En travaillant sur cet album, nous avons essayé d’incorporer ces sensations de douceur, de glisse, de roulement. Tel est le son du nouvel album. (Rälf Hütter, interview au Chicago Sun Times, 2003, Source ibid)
La symbiose entre le coureur cycliste et sa machine est l’objectif de ce le disque, plus que la bande-son de la course, comme le titre le suggérerait plutôt. L’esthétique de Vitamin est à cet égard le titre le plus contre-productif, eu égard aux mauvaises interprétations qu’il a suscité quand à son apologie du dopage, ce qui est à l’insu de leur plein gré, bien sûr. Ce titre assez faible est une décalque de l’album Computer World. Le côté très répétitif de la première moitié de l’album – les cinq premières pistes – rebute un peu une écoute fluide de l’album.
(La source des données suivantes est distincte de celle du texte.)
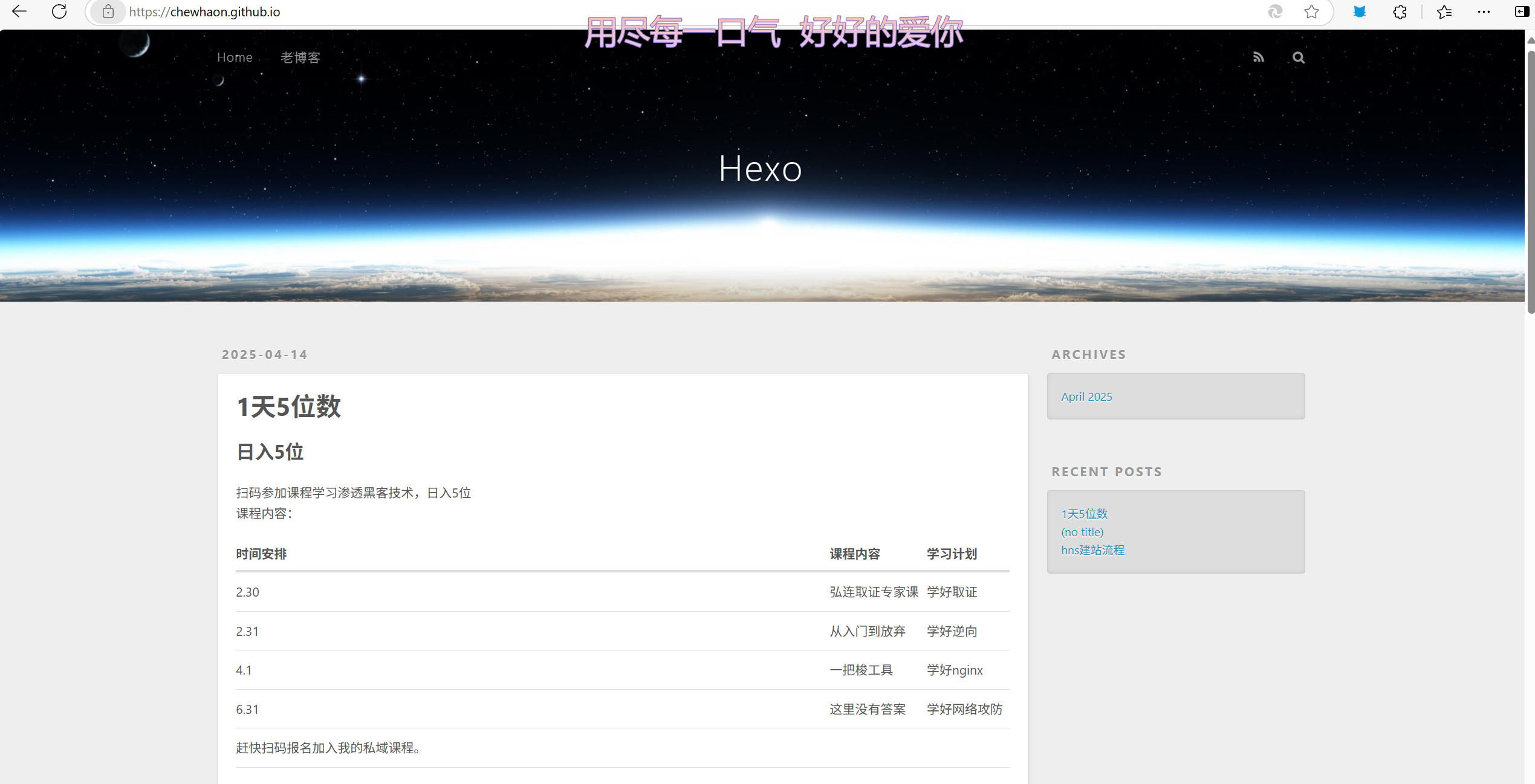Screen dimensions: 1535x784
Task: Open the browser settings ellipsis menu
Action: [x=1484, y=11]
Seuls de légères modulations viennent nous extraire de l’idée que Kraftwerk a voulu faire une musique trance, même sophistiquée. Mais, passé ce cap, les choses ont plutôt tendance à reprendre la tradition de Radioactivität, des rythmes imparables et des constructions électro-pop savantes. Les titres Aéro Dynamik (très dansant) et Elektro-kardiogramm sont mes préférés. Kraftwerk fait dérailler ses séquences haletantes le temps de profiter de la mélodie subtile du titre La forme. On sent que l’esprit des grands disques des années 70 est encore sous-jacent aux mélodies quand elles ne sont pas obstruées par des samples, et des boucles tapageuses. Les rythmes acérés de cet opus 2003 de Tour de France sont représentés en masse sur la longue tournée de 2004-2005 de Kraftwerk, qui est compilé sur l’album live Minimum-Maximum.
> En conclusion
Vous l’aurez compris, ce disque n’est pas en tête de peloton de mes disques de Kraftwerk préférés, non qu’il soit trop dans la roue des leaders de la techno, mais plutôt parce qu’il témoigne d’un certain essoufflement créatif sur la durée de l’album. Les fans, globalement déçus par le continuum du maxi Tour de France, trouveront plus de regrets que de satisfaction à la recherche de sons nouveaux des pensionnaires de Kling Klang. Peut-être que dans la « voiture-balai », Karl Bartos et Wolfgang Flür, les honnis du groupe de Düsseldorf, se disent que cette hybridation entre le vélo et l’ordinateur pouvait très bien se faire sans eux. Et Rälf, grisé par l’obsession de la vitesse appliqué à la bicyclette, de regretter certainement qu’il n’ait pas le niveau pour figurer parmi les pros de la Petite Reine.